Acer to Pay $115K in Penalties for Credit Card Security Breach

Thousands of user’s personal data was compromised back in June 2016 after an Acer employee enabled debugging mode on the company’s e-commerce platform for nearly a year, between July 2015 through April 2016. This was initially disclosed by the Taiwanese computer manufacturer to the California attorney general last year. When in debugging mode, data is stored in an unencrypted, plain-text log file whenever a transaction takes place. Information including full names, user names, e-mails, passwords, addresses, credit card numbers including expiration dates and verification were left exposed and as a result, 34,500 users from the United States and Canada had these information stolen when a hacking group took advantage of this vulnerability. Additional investigation also revealed that Acer’s website was misconfigured that unauthorized users could just browse its directory listing directly. Social security numbers were however, left secure.

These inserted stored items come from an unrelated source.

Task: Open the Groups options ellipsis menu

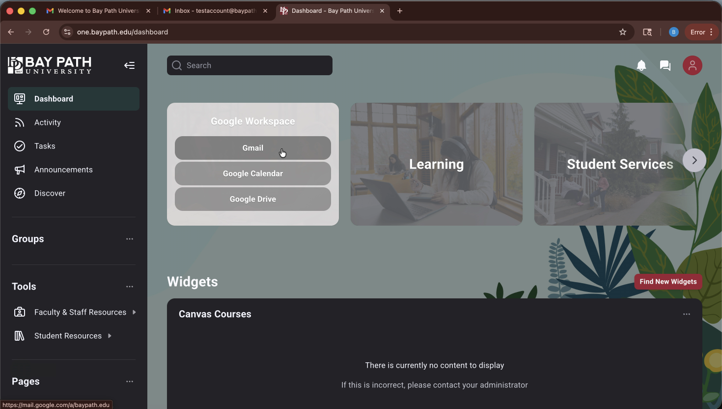Action: point(129,239)
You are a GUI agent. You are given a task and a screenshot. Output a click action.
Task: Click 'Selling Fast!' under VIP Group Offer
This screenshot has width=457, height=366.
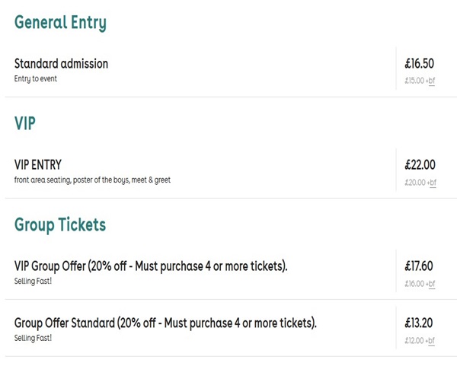pos(33,281)
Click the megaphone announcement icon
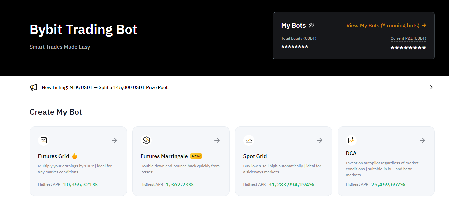 34,87
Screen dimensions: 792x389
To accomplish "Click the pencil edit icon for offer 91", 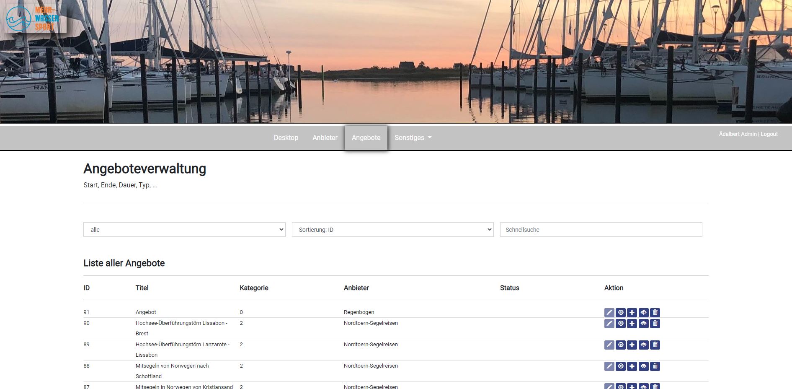I will click(x=609, y=312).
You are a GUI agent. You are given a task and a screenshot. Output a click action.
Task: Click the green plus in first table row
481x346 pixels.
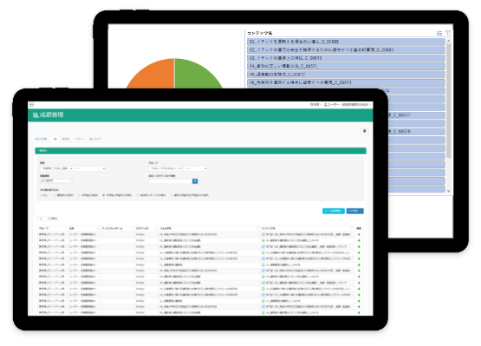click(x=359, y=234)
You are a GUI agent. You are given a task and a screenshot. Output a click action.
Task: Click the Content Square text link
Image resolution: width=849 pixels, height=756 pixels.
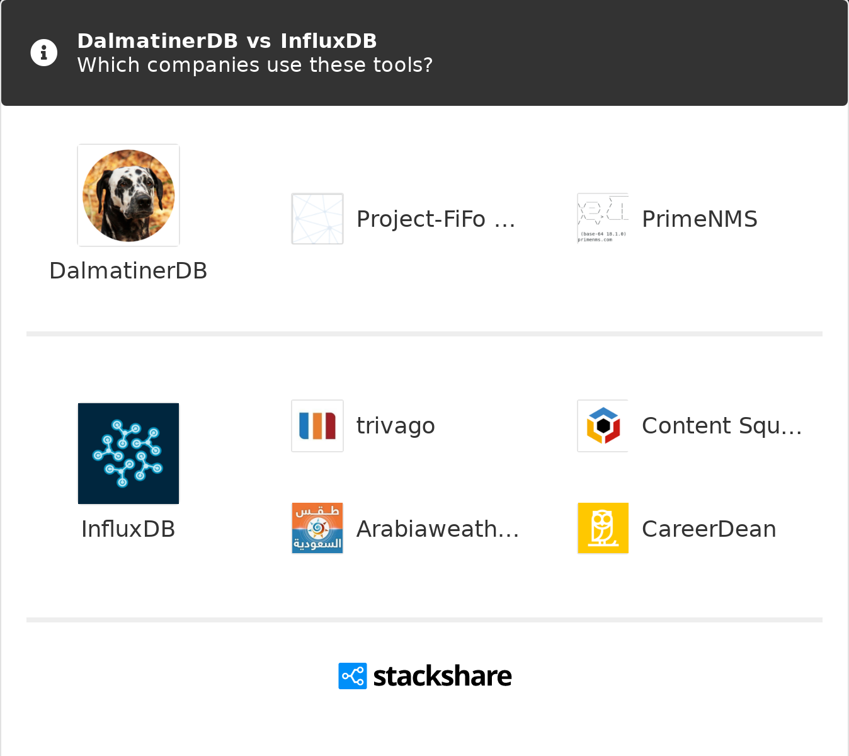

The New York attorney general’s office has ordered Acer to pay $115,000 USD in penalties with the assurance that digital security will be further strengthened through enacting several new policies. This includes periodical employee training about data security and fail-safe notifications whenever data is stored unencrypted in their e-commerce system. While not nearly as severe as Yahoo! leaking over 500 million user data, it shows how a simple lapse of judgment can cause a major security concern and that sometimes the solution is also equally as simple. Acer’s quick disclosure after discovery and the fact that it was an honest mistake is most likely the reason why the penalties are not nearly as high compared to other companies’ security breaches.